____ PROVIDED DATA
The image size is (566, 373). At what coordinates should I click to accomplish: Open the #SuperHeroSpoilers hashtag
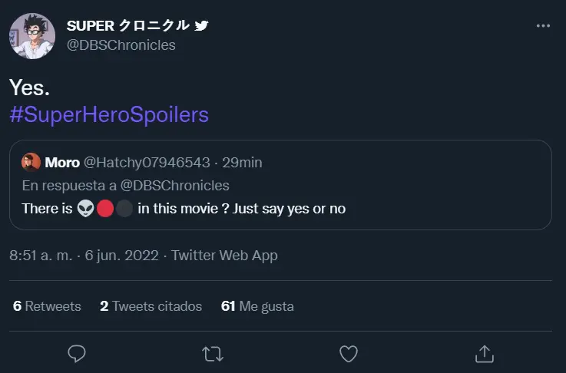109,114
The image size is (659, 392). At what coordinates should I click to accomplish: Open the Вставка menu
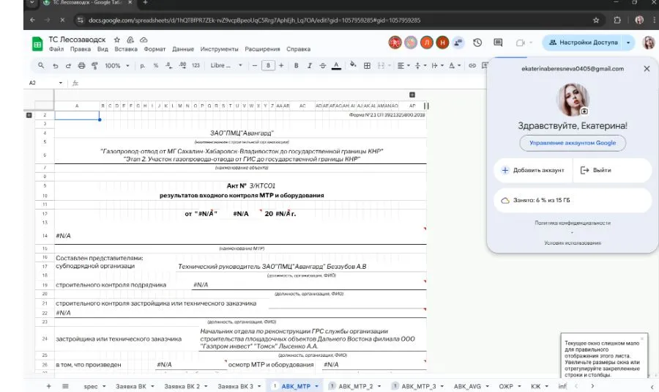point(126,50)
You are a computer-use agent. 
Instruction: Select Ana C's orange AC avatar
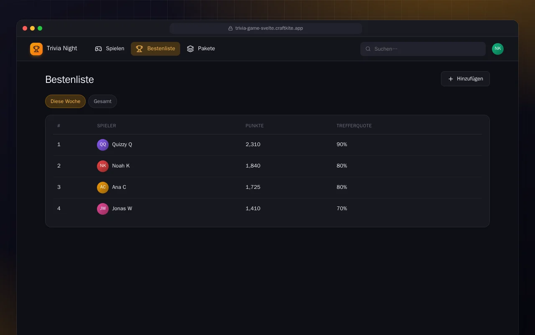coord(103,187)
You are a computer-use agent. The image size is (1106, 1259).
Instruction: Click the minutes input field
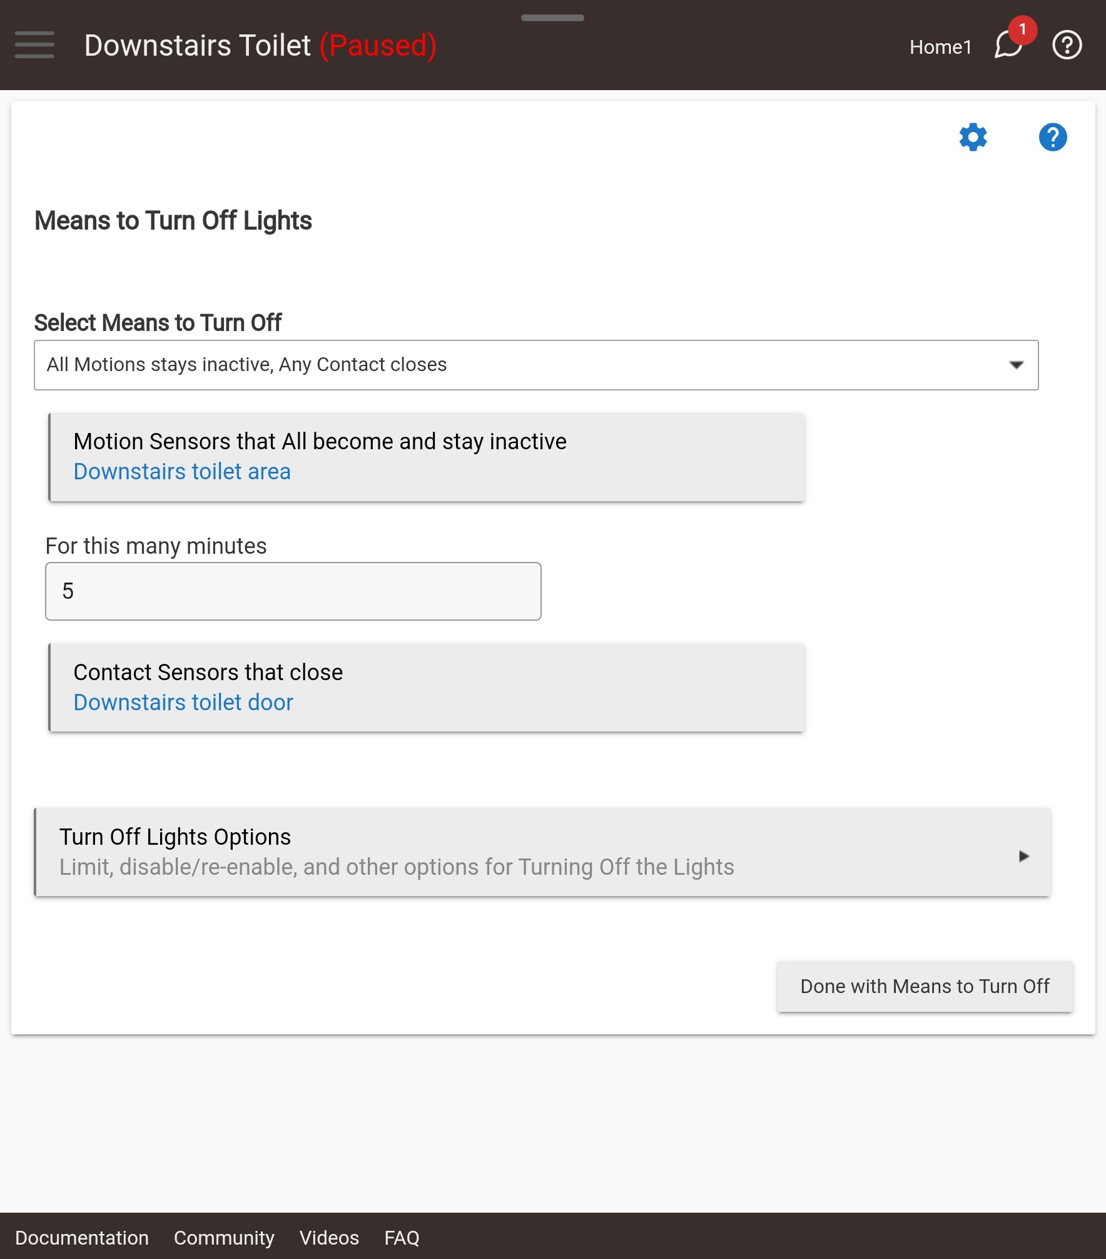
________
→ INSTRUCTION: Copy the data word for word, from the line containing "The image size is (659, 392)." through the end, and omit the pictures.

→ TASK RESULT:
The image size is (659, 392). At what coordinates should I click to accomplish: Open the Вставка menu
point(126,50)
You are a computer-use agent. 
Instruction: Select Ana C's orange AC avatar
coord(103,187)
You are a computer-use agent. The image size is (1106, 1259).
Instruction: Click the minutes input field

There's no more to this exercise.